抄録
【目的】足関節捻挫は病歴診断の病名である。病歴に加え視診・触診・運動診による身体所見によって診断をつけている。その重症度評価は腫脹・疼痛・荷重歩行の困難さなどで判断してきたが医師や患者の主観であり正確な基準はない。捻挫の治癒の程度を痛みから判断してきた。痛みだけで判断し治療内容の決定を行うのは靭帯の治癒の視点からは危険なことである。単純X線写真は整形外科分野の画像診断で第一選択として用いられるが、重なった部分の読影は困難である。ストレスX線撮影も断裂しきっていない靭帯も完全断裂に導く危険性がある。当院では、2009年8月26日から日常診療に運動器超音波検査(以下エコー)を取り入れている。エコーは単純X線写真やCT、MRIとは異なり動的観察が可能である。エコー視下で愛護的なストレステストを行うことで靭帯の損傷程度や剥離骨の不安定性の程度を確認することが可能である。エコーの所見をもとに病態生理学的に足関節捻挫の診断・治療決定を試みている。第19回石川県理学療法学術大会「運動器超音波検査で靭帯の治癒過程を観察できた右足関節前距腓靭帯損傷の一症例」、第26回東海北陸理学療法学術大会で「運動器超音波検査での病理学的所見に依拠した足関節捻挫の診断と治療方針」を発表した。足関節捻挫の病態は様々で靭帯断裂や骨軟骨損傷を含む。皆川は単純X線写真では4割も骨折を見逃すと述べている。当院でも単純X線写真では認められなかったがエコーでは骨折を認めた症例を数多く経験している。今回、足関節捻挫と診断され、単純X線写真では異常を認めなかったが運動器超音波検査で腓骨遠位端骨軟骨剥離骨折を認めた症例を経験したので報告する。

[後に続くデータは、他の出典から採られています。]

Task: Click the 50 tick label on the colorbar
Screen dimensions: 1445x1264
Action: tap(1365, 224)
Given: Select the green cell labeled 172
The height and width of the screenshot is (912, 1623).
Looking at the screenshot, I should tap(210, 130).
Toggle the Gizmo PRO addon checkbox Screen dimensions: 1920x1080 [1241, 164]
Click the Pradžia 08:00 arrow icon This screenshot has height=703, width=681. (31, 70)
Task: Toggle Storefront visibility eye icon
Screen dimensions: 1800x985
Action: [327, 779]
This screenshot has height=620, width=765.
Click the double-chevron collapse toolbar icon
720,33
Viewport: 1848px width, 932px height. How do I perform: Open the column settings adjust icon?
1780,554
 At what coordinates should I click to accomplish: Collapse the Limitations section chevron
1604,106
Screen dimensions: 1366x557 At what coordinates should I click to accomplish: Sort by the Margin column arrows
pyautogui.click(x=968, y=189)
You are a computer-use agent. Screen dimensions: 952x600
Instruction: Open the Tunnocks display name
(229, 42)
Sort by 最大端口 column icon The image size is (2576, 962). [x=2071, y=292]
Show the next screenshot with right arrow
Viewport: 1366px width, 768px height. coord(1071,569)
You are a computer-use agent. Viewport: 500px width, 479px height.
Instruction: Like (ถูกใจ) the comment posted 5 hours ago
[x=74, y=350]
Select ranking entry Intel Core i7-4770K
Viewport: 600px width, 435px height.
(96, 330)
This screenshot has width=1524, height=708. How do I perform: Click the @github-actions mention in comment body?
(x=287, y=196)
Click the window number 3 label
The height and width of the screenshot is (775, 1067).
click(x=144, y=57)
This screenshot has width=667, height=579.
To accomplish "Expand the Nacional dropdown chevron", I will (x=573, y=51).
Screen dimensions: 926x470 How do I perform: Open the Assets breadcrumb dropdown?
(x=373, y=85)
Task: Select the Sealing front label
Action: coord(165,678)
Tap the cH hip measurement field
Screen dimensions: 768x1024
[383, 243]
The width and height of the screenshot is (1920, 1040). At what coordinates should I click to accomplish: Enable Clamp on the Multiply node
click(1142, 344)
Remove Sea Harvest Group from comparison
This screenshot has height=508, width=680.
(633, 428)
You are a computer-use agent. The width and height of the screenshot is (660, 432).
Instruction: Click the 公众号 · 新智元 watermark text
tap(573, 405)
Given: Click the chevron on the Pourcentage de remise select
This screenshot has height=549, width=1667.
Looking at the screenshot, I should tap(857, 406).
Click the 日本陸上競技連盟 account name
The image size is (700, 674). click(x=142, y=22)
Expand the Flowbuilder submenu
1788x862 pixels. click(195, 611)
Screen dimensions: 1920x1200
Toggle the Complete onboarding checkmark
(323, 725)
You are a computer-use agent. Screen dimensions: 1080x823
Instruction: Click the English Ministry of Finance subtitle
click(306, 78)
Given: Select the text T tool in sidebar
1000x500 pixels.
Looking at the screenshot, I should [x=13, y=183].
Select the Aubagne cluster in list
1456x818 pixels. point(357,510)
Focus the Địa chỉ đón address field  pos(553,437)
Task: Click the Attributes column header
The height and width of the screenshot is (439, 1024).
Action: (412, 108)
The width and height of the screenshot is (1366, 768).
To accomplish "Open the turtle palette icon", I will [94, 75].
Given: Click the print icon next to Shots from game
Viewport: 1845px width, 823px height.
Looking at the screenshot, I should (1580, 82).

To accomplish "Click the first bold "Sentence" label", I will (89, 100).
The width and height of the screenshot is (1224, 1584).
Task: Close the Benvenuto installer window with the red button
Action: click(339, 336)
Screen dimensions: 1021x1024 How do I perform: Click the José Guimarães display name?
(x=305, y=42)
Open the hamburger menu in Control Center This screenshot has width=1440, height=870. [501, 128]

【方法】対象者には問診・視診・触診・単純X線写真・エコーを行った。エコー機器はGE Healthcare LOGIQ P6を使用した。エコーで骨折・骨端線損傷・靭帯損傷の有無を確認した。
エコー視下で医師による愛護的な内反ストレステスト(以下ストレステスト)を実施した。その結果を踏まえて治療方針の決定を行った。1週毎にエコーで経過観察を行い、固定方法の選択を行った。
【説明と同意】対象者にはヘルシンキ宣言に基づき本研究の趣旨を説明し、同意を得た。
【結果】6歳女児、転倒時に右足関節を内反し受傷した。受傷翌日、歩行時痛を主訴として来院した。歩行は右立脚中期を乗り越えていた。単純X線写真で骨に異常は認めなかった。エコーで右腓骨遠位端部骨軟骨剥離骨折を認めた。右腓骨遠位端周囲には低エコー像と血流シグナルを認めた。エコー視下のストレステストで骨軟骨片が腓骨遠位端から離開した。非伸縮性テープ固定後、内反底屈防止装具を作成し装着した。初診日より7日後、エコーで血流シグナルを認めた。23日後、ストレステストで骨軟骨片は離開せず、癒合状態であることを確認した。血流シグナルを認めなかった。装具固定を終了した。非伸縮性テープとサポーター包帯で固定をした。37日後、距骨の後方滑りは滑らかであった。症状・所見はなく治療を終了した。
【考察】皆川は13歳以下の前距腓靭帯断裂部は65%が近位であり、小学生では靭帯実質の断裂はまれで、ほとんどが腓骨側からの裂離骨折像を示すと述べている。当院でも足関節捻挫症例に対しエコーを行ったところ骨軟骨剥離骨折を認めた。足関節捻挫を病歴とする疾患の治療は患者の訴えに関わらず適切な治療選択が必要である。楢原らは新鮮足関節外側側副靭帯損傷に対する下肢ギプス包帯による保存的治療が有用であると述べている。当院でも損傷程度によって固定方法の選択を行っている。
【理学療法学研究としての意義】単純X線写真では映らない骨折もエコーでは描出することが可能であった。エコーで正確に評価し、病態生理を把握することで治療方針の決定や予後予測に役立つ補助診断材料となった。治癒過程を追いながら治療方法を選択した。適切な処置を行えば骨軟骨剥離骨折が治癒することがわかった。